> Problems:
- 1) Using the State v. Jackovick opinion, answer each question on its own line:
(a) Which court decided the case?
(b) How much money was taken in the food store robbery?
(c) Which case does the opinion cite for the point that failing to object at trial waived the motion to suppress?
- 2) Continue the State v. Jackovick opinion from its last sentence.

> Selected text:
State v. Jackovick

Decision Date13 October 1960
Docket NumberNo. 35205,35205
PartiesSTATE of Washington, Respondent, v. Albert B. JACKOVICK, Appellant.
CourtWashington Supreme Court

Maurice Kadish, Seattle, for appellant.

Charles O. Carroll, August F. Hahn, Seattle, for respondent.

HILL, Judge.

This is an appeal from a conviction of armed robbery, and from a sentence of life imprisonment imposed for that offense in consequence of a finding that the appellant was an habitual criminal. The habitual criminal statute is attacked as unconstitutional, and a question is raised as to whether two prior out-of-state convictions were of crimes which are felonies in this state. Unlawful search and seizure and right to counsel are also suggested as issues.

The evidence of guilt in the armed robbery case was overwhelming. The amount taken in the robbery of a food store was in excess of $3,200. Prior to his arrest a car, traced to the possession of the appellant, had been seen leaving the store; and pictures of the appellant had been identified as those of the robber. The officers, who arrested him at his sign shop, searched the shop and his car, which was parked behind it, as an incident to the arrest. Approximately $2,600 together with other incriminating evidence, was found.

A motion (made and argued by court-appointed counsel) to suppress the evidence, as being obtained by an unlawful search and seizure, was denied. This constitutes a claim of error.

At the trial, appellant was represented by other counsel of his own choice. When the evidence, which appellant had sought to suppress, was offered at the trial no objection was made. This constituted a waiver of the motion to suppress. State v. Hartness, 1928, 147 Wash. 315, 265 P. 742.

> Data provided:
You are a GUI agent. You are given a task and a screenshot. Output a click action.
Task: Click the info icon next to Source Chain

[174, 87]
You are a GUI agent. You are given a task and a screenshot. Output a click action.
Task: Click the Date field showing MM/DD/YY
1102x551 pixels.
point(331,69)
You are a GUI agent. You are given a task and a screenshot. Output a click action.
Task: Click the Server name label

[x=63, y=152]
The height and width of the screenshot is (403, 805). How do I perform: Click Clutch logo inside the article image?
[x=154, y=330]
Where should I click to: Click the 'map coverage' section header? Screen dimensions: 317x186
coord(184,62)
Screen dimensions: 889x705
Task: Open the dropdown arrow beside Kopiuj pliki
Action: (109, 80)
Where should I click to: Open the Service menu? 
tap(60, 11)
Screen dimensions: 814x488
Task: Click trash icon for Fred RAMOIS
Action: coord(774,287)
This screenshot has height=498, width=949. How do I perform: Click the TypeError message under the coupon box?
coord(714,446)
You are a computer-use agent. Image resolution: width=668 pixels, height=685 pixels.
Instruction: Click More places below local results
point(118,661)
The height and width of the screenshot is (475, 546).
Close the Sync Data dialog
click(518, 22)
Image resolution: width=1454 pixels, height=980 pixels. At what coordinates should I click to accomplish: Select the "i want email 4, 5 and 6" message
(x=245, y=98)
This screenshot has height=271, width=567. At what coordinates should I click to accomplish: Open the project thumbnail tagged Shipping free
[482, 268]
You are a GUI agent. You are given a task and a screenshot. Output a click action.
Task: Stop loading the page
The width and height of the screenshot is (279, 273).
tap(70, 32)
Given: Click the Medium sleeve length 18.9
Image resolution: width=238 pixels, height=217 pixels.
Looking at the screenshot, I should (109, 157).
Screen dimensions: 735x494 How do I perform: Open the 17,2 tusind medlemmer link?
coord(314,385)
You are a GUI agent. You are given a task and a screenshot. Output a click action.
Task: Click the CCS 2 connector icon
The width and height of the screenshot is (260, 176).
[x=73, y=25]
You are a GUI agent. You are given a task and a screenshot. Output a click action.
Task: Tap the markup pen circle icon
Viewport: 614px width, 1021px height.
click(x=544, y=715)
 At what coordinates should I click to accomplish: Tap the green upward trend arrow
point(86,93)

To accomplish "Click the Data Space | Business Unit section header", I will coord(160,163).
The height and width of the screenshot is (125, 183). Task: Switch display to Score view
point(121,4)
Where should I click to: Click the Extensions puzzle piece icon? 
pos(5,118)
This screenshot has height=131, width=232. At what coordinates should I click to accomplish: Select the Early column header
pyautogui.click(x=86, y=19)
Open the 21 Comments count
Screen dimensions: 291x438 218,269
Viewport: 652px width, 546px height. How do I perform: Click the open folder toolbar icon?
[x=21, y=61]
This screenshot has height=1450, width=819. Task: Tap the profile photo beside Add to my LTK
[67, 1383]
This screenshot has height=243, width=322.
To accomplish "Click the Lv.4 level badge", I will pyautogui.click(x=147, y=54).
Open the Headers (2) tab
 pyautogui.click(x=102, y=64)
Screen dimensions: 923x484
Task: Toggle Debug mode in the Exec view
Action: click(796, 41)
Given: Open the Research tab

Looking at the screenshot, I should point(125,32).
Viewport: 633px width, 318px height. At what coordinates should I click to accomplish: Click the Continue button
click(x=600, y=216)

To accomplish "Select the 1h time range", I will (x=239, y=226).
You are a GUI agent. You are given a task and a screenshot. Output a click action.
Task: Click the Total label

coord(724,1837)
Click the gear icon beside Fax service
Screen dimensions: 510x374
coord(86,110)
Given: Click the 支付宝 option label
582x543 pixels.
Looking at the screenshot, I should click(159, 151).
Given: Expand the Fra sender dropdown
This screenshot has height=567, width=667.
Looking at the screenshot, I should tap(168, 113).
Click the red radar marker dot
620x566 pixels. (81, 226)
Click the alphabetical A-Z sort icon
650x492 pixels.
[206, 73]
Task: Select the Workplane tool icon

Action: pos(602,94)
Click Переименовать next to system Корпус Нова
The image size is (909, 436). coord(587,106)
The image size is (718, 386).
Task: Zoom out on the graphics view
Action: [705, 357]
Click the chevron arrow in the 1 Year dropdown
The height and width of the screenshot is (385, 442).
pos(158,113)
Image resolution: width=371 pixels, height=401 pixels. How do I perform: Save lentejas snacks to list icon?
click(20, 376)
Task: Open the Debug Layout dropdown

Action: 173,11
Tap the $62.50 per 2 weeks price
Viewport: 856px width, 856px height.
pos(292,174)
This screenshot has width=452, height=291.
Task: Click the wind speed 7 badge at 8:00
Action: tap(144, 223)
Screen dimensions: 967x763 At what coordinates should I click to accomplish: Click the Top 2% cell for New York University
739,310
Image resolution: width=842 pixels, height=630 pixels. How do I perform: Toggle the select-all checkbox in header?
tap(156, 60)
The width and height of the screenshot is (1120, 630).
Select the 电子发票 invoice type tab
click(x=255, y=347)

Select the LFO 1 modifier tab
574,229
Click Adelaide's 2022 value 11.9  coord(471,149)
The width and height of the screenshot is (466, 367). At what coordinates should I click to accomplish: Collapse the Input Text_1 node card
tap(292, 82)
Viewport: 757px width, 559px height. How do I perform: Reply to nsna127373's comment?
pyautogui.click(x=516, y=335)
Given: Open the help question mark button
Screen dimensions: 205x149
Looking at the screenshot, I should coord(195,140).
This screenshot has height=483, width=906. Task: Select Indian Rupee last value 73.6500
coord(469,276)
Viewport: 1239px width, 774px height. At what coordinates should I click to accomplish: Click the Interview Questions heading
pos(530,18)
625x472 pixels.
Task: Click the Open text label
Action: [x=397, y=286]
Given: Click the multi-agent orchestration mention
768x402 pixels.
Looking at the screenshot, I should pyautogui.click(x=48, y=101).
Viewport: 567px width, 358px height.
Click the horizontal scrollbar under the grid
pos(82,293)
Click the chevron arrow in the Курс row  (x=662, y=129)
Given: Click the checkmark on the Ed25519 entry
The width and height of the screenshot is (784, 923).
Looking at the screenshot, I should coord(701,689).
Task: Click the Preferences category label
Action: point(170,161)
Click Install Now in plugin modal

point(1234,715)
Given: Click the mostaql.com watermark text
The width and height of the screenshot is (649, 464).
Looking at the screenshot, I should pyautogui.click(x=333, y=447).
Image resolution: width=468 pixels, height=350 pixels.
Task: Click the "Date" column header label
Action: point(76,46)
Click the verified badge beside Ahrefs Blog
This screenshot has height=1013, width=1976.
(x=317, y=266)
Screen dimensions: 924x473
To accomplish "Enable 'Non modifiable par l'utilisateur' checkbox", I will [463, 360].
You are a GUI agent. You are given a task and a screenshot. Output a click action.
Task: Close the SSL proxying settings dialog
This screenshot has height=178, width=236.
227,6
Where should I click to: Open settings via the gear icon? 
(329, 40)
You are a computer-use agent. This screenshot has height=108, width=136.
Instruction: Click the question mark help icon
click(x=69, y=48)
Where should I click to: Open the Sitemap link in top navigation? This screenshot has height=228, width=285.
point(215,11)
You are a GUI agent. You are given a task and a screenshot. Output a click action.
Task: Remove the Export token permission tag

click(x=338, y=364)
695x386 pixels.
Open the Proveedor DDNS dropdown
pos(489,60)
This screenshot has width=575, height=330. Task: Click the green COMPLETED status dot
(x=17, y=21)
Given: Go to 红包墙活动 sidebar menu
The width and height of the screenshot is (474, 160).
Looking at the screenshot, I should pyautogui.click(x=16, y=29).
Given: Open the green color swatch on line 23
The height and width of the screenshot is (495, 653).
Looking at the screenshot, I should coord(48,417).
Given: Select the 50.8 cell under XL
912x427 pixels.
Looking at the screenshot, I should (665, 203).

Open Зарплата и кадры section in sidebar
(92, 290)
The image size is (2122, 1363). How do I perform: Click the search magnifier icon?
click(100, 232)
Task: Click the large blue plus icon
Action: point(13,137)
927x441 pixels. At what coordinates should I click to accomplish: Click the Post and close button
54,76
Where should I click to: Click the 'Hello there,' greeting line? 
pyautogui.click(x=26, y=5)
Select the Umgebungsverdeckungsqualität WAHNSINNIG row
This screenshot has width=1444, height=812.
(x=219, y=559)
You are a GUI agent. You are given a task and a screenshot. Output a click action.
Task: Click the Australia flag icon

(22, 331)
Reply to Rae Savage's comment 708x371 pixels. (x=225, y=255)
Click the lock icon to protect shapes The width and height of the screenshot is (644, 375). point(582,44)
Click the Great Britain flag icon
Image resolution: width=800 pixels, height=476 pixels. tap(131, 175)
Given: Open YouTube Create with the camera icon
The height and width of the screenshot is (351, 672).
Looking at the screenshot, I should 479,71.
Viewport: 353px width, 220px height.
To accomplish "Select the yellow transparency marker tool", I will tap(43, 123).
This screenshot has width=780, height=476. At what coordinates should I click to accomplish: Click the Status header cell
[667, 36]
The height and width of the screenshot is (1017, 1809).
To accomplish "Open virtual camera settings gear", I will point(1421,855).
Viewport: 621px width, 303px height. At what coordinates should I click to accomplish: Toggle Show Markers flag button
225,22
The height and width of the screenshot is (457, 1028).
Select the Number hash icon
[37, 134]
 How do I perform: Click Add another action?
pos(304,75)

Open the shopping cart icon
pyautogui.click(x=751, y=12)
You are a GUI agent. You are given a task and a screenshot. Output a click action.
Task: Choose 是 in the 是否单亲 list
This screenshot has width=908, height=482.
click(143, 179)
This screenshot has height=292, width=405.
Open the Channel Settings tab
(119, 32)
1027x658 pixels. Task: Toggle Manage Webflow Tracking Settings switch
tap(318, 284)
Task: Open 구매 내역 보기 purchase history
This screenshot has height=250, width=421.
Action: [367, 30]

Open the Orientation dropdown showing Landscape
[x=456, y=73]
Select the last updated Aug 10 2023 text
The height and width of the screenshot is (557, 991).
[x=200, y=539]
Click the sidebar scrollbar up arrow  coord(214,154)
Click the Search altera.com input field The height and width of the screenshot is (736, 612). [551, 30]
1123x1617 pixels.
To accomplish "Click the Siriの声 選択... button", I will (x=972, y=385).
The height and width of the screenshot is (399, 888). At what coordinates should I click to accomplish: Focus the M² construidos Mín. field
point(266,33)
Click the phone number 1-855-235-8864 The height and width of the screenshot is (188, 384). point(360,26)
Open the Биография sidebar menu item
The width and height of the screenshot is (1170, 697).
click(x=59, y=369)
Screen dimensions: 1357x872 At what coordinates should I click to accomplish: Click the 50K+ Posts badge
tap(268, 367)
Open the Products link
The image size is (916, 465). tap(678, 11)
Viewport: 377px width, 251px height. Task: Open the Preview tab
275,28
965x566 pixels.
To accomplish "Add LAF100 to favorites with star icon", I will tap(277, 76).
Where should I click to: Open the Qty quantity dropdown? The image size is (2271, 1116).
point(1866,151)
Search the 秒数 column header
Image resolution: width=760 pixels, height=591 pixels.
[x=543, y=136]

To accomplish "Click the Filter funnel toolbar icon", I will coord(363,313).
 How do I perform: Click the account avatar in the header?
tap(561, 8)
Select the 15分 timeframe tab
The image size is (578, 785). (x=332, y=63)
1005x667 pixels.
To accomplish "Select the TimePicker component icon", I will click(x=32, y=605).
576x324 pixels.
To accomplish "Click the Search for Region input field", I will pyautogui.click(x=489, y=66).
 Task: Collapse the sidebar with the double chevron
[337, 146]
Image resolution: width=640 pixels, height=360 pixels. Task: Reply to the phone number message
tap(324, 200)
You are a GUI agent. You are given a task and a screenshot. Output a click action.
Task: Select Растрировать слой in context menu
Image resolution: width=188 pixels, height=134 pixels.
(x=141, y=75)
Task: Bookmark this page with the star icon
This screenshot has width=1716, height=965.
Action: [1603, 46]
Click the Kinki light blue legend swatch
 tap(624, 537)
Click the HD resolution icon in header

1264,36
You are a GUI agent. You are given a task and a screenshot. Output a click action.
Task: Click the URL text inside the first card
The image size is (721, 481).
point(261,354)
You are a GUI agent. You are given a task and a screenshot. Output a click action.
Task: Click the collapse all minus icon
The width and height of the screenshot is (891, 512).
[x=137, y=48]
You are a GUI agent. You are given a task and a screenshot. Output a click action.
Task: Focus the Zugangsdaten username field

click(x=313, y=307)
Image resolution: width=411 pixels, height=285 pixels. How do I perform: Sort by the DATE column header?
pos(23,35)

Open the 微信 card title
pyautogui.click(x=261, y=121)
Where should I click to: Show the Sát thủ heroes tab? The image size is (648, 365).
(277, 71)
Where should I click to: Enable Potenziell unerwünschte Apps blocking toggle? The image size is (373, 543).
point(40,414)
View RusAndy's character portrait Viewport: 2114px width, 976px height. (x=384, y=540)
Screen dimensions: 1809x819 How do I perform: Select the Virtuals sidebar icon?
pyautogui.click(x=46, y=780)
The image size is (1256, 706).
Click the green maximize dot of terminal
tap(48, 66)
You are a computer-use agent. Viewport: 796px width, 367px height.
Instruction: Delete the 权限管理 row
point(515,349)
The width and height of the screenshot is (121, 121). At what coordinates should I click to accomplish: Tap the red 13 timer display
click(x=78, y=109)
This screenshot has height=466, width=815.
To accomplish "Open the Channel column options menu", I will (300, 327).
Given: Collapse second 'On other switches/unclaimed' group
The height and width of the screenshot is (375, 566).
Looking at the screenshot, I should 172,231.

> Exercise results:
- 1)
(a) The Washington Supreme Court.
(b) More than $3,200.
(c) State v. Hartness, 1928, 147 Wash. 315, 265 P. 742.

- 2)
But, beyond any question of waiver, it is clear that the officers who made the arrest believed, and had every reason to believe, that the appellant had committed a felony and that he had fled the scene in the car found parked back of his shop. It is well established that officers have a right, as incident to a lawful arrest, to search the person arrested and the area where the arrest is made. State ex rel. Fong v. Superior Court for King County, 1948, 29 Wash.2d 601, 188 P.2d 125; State v. Lindsey, 1937, 192 Wash. 356, 73 P.2d 738; State v. Thomas, 1935, 183 Wash. 643, 49 P.2d 28; State v. Evans, 1927, 145 Wash. 4, 258 P. 845.

Appellant makes the customary attacks on the habitual criminal act as being unconstitutional for lack of both due process and equal protection under the law.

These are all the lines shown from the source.